Sur l'article la parole est à M. du Luart.
M. Roland du Luart. Avec cet article, nous abordons la difficulté clé de cette deuxième lecture ; qui tend à trouver un point d'équilibre : l'extension aux carburants de l'interdiction de revente à un prix abusivement bas.
Dans le projet initial, le Gouvernement avait introduit une incrimination, inconnue dans l'ordonnance de 1986, qui tendait à interdire la revente des produits transformés par le distributeur à un prix abusivement bas.
En première lecture, l'Assemblée nationale a adopté un amendement - l'amendement « Le Fur » - visant à étendre cette interdiction aux carburants lorsqu'il s'agit d'un produit revendu en l'état.
D'après le compte rendu analytique de l'Assemblée nationale, le Gouvernement s'est prononcé contre cet amendement et a fait supprimer cette disposition en deuxième lecture. Notre éminent rapporteur, M. Jean-Jacques Robert, nous propose de la réintroduire.
Je me permettrai de faire la synthèse des arguments avancés, puisque, finalement, ce que nous recherchons, c'est un terrain d'entente et un point d'équilibre.
Le Gouvernement est opposé à l'extension aux carburants de la notion de prix abusivement bas, parce qu'il pense que le dispositif proposé ne serait pas de nature à sauver les pompistes en milieu rural : d'une part, la mesure serait inefficace, parce que les marges de la grande distribution sont bénéficiaires sur l'essence ; d'autre part, son application serait difficile, dans la mesure où le conseil de la concurrence, dont relève cette nouvelle disposition, se montre très réservé, considérant que de tels contrôles tombent déjà sous le coup de la revente à perte, qui est de la compétence du juge pénal.
De surcroît, si nous entrons dans ce système, nous nous trouvons en totale contradiction avec l'ordonnance de 1986, ce qui serait défavorable aux consommateurs.
Pour ma part, je souhaite que l'on trouve une solution qui nous permette de sortir de cette situation.
Monsieur le ministre, à l'Assemblée nationale, vous avez dit qu'il était possible d'envisager d'intensifier et de redéployer les aides du fonds d'intervention pour la sauvegarde, la transmission et la restructuration des activités artisanales et commerciales, le FISAC, de développer la polyactivité des stations-service et de mieux intégrer les notions de sécurité et de service, par exemple en exigeant du personnel à la pompe.
Notre collègue M. Jean-Jacques Robert souhaiterait réintroduire la mesure proposée dans l'amendement « Le Fur ».
Aujourd'hui, le Gouvernement et la commission sont d'accord sur deux points, me semble-t-il : d'une part, la situation dramatique des petits pompistes provient du fait que leurs prix sont trop élevés par rapport à ceux des grandes surfaces, sans que pour autant celles-ci revendent l'essence à perte dans la plupart des cas ; d'autre part, dans le cadre de l'aménagement du territoire, un maillage adapté des stations-service doit impérativement être préservé ; au Sénat, nous y sommes très attachés.
Ma question sera simple, monsieur le ministre : quel engagement pouvez-vous prendre aujourd'hui devant le Sénat pour rapprocher nos positions et aider, de façon définitive, les stations-service en milieu rural ? Serait-il possible de mettre en place un système efficace qui pourrait éventuellement s'inspirer d'une forme de péréquation ? J'aimerais que vous apportiez une réponse à cette question, monsieur le ministre.
M. le président.

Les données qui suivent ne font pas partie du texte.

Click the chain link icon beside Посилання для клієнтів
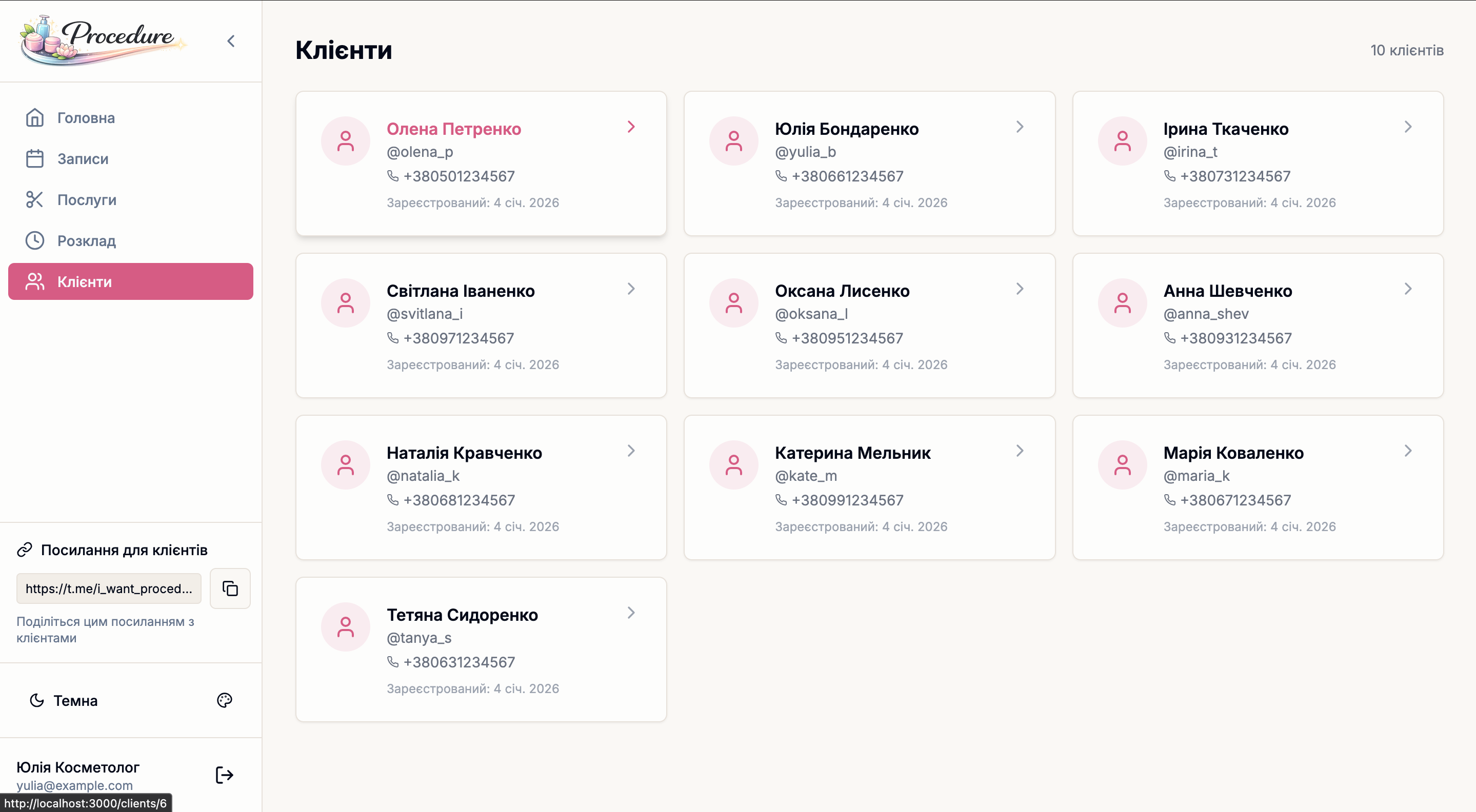This screenshot has width=1476, height=812. pos(25,550)
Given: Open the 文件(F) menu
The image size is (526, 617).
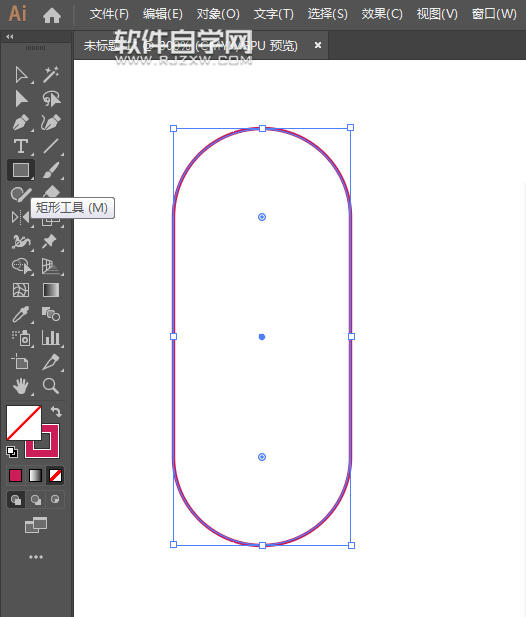Looking at the screenshot, I should point(109,14).
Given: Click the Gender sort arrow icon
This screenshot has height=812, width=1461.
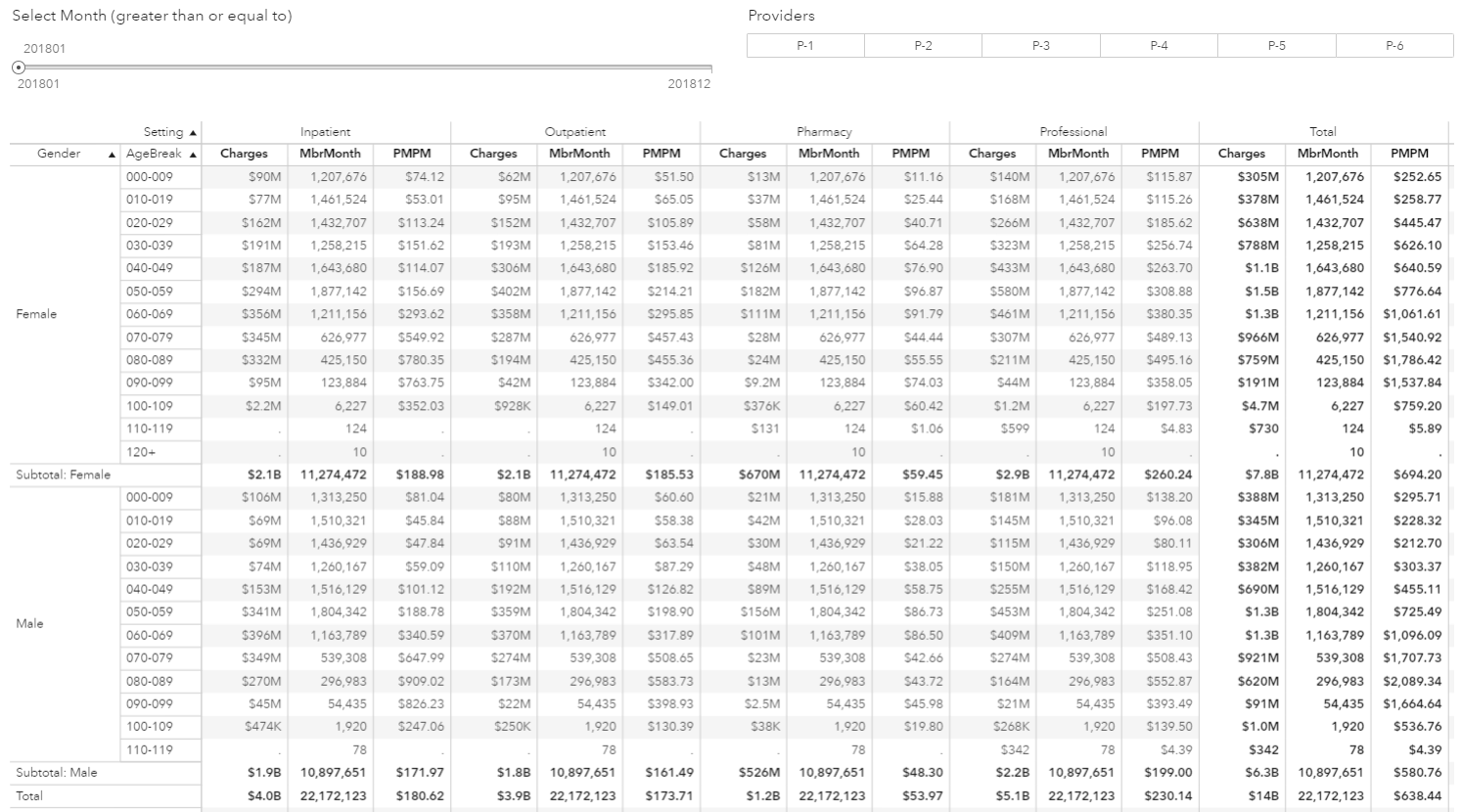Looking at the screenshot, I should point(113,155).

La parole est à M. Souplet.
M. Michel Souplet. Tout d'abord, je voudrais rappeler l'exemple qu'a donné tout à l'heure M. Garcia, un peu sous forme de boutade ou d'anecdote. Il a dit que son garagiste allait faire le plein de son caddy dans les grandes surfaces. Je serais tenté de lui répondre ceci : ce brave garagiste qui éprouve des difficultés pour joindre les deux bouts procédera souvent à ses achats de première nécessité là où les produits sont les moins chers s'il peut ainsi réaliser quelques économies ; a contrario, s'il gagnait correctement sa vie, il effectuerait probablement ses achats de première nécessité chez les commerçants de sa commune.
Ensuite, je tiens à préciser que, en première lecture, les deux assemblées avaient voté un texte identique. Les députés comme les sénateurs étant représentatifs des intérêts des consommateurs et de l'ensemble de la population du territoire, il est curieux qu'ils aient voté le même texte !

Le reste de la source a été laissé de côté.